Sinto vontade, grande necessidade de observar. Onda do norte, coisa de nobre. Vamos copiar. Desde filme titanic à sanduíche. Virgindade lá é coisa do passado. E se voltar à moda o quê que eu faço?! Brasil, não é que há algo que te estrague, mas santo de casa não faz milagre.

Mas o que você precisa mais na feira não se pode encontrar: razão, consciência, senso, inteligência, uma cabeça pra pensar. Isso só no shopping lá do centro você vai achar. Se tiver dinheiro pra comprar. Boa aparência pra entrar. Não tenho dinheiro pra comprar. Hoje eu vou voltar pra feira. Pra feira de Ceilândia. Hoje eu vou voltar pra feira. Lá tem pastel e tem caldo de cana.

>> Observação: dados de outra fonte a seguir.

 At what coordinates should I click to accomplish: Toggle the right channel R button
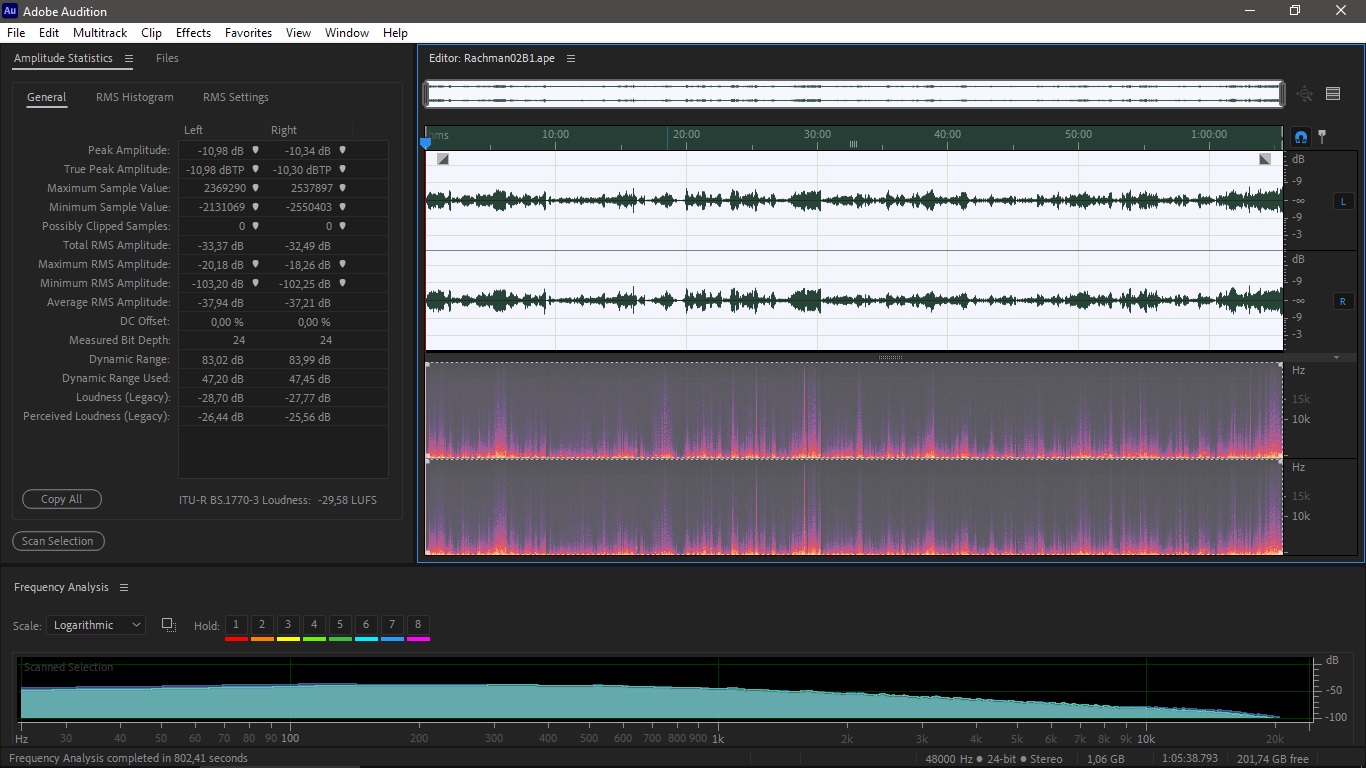[x=1342, y=301]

Ellen começou a se apresentar publicamente aos 16 anos, atualmente já completou dez anos de carreira. É visível que não foi um caminho fácil. Onde uma mulher negra e lésbica poderia encontrar espaço para mostrar sua arte e se expressar? Ellen é uma grande vitória e uma pessoa muito especial na cena cultura de Brasília, mas não podemos esquecer que ela é a exceção. É por isso que seu cotidiano e sua guerra diária está presente em suas letras, para nos lembrar de tantas Ellen Olérias que tristemente ficam em silêncio.

Em seu site oficial, há uma curta autobiografiaem que Ellen nos conta mais sobre seus sentidos, aprendizados e olhares. Faz um retrato 3×4 de uma vida marcada por poucas oportunidades, mas por um desejo constante de mudar essa realidade:

tudo que aprendi a tocar depois do b – a – bá que meu irmão me ensinou, aprendi olhando e principalmente ouvindo e experimentando. estudei quatro meses de teoria musical e não restou nada na minha cabeça desse tempo nem a “sê-menina” nem a “colcha-cheia”. assim como os quatro meses de escola técnica que fiz, pra ser uma eletrotécnica, assim como o mês trabalhando em floricultura, o mês de assistente de caixa na loja de sapatos, ou o ano de telemarketing. nada disso eu lembro direito. lembro mesmo das músicas de abertura dos desenhos que eu vi (e vejo!), das séries japonesas, das novelas mexicanas das antigas.

lembro do gosto da vitamina de abacate, da cor do vestido da moda das vizinhas e das bonecas delas. lembro da minha mãe me dando apoio mesmo sendo contra o curso de artes cênicas, mas contando pra todo mundo da vizinhança que eu estudava na universidade de brasília, com o maior orgulho. lembro do primeiro beijo, mas lembro melhor do último. lembro de cantar pra pagar as contas e de vez em quando de não conseguir. e lembro de muitas vezes conseguir. lembro de dar bronca na minha irmã porque ela era preguiçosa pra decorar as letras e os arranjos da músicas. porque eu era sim, a “louca-do-ensaio!”: odiava ensaiar, mas insistia, pra sair bonito.

Em 2009, Ellen Oléria lançou o disco independente “Peça”. E em 2011, seu primeiro clipe oficial. A música é “Testando”. Sua letra fala especialmente sobre a insegurança das mulheres nas cidades: “A mulherada já sabe o cotidiano da rua. Anoiteceu sozinha cê não tá segura”. E sobre o racismo velado brasileiro: “Andando na rua de noite muita gente branca já fugiu de mim. A minha ameaça não carrega bala mas incomoda o meu vizinho”.